И тут я рассердился. Незаметно, не громко, а так, про себя. И понял, что больше не боюсь. Потому что зачем она зря кричит? Разве я стекла бил, или стенки царапал, или курил на переменках, или двойками зарос? Ничего подобного. Подумаешь, летал с Виталькой на ковре-самолете! Это наш ковер, а не ее.
Надоела мне вся эта история, и захотелось ее закончить поскорее. Ясными глазами глянул я на Веру Северьяновну, почесал левым кедом правую щиколотку и независимо сказал:
— Мама завтра занята. Если хотите, я ее сегодня позову.
Физик чуть-чуть улыбнулся мне.
— Зови сегодня! — сердито откликнулась Вера Северьяновна.
— Хоть сейчас?
— Можешь сейчас.
— Вот и хорошо, — сказал я. Поправил за ремнем деревянный кинжал и ушел из кабинета.
Дома я сообщил маме, что ее вызывает завуч, но я ни в чем не виноват, а все дело в ковре-самолете.
— Так я и знала, — сказала мама.
Она оставила на кухне свои дела, ушла к себе в комнату и через минуту появилась в платье, которое надевала, чтобы в гости идти или в театр. Красивая и строгая.

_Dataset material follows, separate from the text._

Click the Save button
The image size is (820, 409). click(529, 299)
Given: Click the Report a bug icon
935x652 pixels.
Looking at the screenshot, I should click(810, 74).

Мама мельком глянула на меня и сказала:
— Хотя бы рубашку переодел. На чучело похож.
Но я торопливо объяснил, что все равно уже был сейчас в школе в таком «чучельном» виде и что дело не в рубашке, а в том, что нам с Виталькой хотят запретить летать. Мама только рукой махнула. И мы пошли.
Мы пошли рядом — красивая решительная мама и ее непутевый сын в полинялой футболке, жеваных шортиках, с деревянным кинжалом за ремнем.
Я видел, что мама слегка сердилась, но я не понимал: на меня или на кого-то другого.
Когда мы появились в кабинете завуча, физика там уже не было.